The strike came after the abduction and murder of a senior municipal official in Siraha district in the Terai by a former group of Maoists earlier this month, taking the toll of government employees to seven since March.

The striking government employees are demanding security for staffers and state benefits for the families of those killed.

In addition to the civil servants' agitation, municipal workers have been on strike since Wednesday, protesting the death of Ram Hari Pokhrel, who was killed by members of the Janatantrik Terai Mukti Morcha in Siraha district.

Three factions of the Morcha as well as nearly 10 other armed groups stepped up activities in the plains since this year, demanding an autonomous state for people from the plains.

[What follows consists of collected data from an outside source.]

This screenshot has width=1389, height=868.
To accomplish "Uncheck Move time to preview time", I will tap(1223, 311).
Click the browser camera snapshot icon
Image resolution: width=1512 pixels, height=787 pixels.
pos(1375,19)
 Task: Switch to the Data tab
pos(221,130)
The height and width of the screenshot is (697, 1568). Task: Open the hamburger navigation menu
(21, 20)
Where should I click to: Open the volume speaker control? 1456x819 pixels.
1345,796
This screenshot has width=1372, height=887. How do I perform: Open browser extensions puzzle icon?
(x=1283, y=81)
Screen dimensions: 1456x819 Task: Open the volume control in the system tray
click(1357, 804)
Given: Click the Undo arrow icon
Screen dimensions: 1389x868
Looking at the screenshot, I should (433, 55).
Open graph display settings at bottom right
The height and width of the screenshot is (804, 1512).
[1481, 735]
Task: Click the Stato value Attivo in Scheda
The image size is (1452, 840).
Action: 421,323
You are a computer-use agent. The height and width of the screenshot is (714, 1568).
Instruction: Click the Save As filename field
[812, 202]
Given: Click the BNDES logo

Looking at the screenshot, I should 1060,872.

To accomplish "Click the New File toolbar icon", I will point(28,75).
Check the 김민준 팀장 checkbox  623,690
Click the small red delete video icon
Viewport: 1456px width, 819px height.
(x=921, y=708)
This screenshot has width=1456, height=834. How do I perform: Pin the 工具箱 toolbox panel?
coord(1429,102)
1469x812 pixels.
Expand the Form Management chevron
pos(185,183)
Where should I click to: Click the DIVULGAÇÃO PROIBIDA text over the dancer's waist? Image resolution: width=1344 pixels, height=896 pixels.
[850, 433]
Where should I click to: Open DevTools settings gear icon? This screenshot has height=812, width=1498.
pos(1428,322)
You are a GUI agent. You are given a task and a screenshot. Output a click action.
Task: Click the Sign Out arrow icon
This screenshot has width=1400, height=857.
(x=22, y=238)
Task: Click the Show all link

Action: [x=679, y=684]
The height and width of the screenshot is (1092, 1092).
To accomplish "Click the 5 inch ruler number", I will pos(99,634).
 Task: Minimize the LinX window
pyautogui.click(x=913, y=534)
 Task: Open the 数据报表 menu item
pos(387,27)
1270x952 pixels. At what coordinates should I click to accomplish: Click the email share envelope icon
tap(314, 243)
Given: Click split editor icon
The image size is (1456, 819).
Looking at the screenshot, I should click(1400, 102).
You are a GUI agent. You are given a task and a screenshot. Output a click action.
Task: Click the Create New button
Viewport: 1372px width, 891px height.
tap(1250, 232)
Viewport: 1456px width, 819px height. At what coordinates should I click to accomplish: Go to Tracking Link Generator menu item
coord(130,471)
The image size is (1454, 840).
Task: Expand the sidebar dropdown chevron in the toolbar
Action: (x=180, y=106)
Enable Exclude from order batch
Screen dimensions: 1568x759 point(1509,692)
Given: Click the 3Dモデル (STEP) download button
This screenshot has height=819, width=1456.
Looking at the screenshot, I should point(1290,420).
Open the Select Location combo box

The Jwala Singh faction of the Morcha that killed Pokhrel has also given an ultimatum to government employees from the hill community who are working in the plains: to leave within seven days or face dire consequences.

The threats, mounting extortion, abductions and killings have triggered an exodus of government employees from the Terai villages, creating grave doubt about the possibility of holding free and fair elections in November.

Home Minister Krishna Prasad Sitaula, who has been drawing flak from both his party and other members of the ruling alliance for the worsening security situation, left for India Monday with his wife and daughter.

Though the minister is said to be heading for Deoghar town in India's Bihar state to visit a Hindu religious guru, Anukul Thakur, there is widespread speculation in Nepal that he has gone to hold secret meetings with the Morcha factions, who are believed to have bases in Indian towns across the Nepal border.

The Indian factor has been growing stronger in the Terai issue with Prime Minister Girija Prasad Koirala meeting the Indian ambassador to Nepal Shiv Shankar Mukherjee to ask for Indian assistance.

On Tuesday, Koirala also met Indian politician Sitaram Yechury, whose Communist party of India-Marxist (CPI-M), played an important role in bringing the Maoists and seven Nepali opposition parties together, which resulted in the end of the 10-year-old Maoist insurgency.